• **RECORDS FOR THIS EXERCISE**:
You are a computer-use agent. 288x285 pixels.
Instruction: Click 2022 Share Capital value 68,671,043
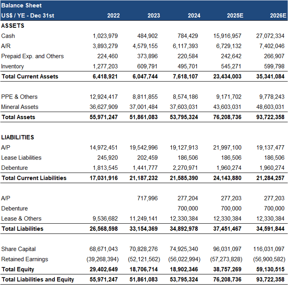coord(104,249)
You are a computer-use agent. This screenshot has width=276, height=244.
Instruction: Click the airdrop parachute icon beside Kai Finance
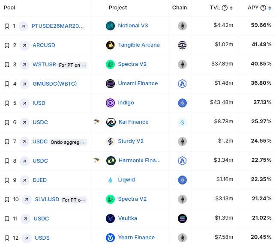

• **PROBLEM DETAILS**:
Only the pictures are to be left out; restate everything else in the listing word for word.

• **ANSWER AREA**:
You are a computer-use agent. 288x285 pixels.
Instruction: Click 2022 Share Capital value 68,671,043
coord(104,249)
You are a computer-use agent. This screenshot has width=276, height=244.
Instruction: Click the airdrop parachute icon beside Kai Finance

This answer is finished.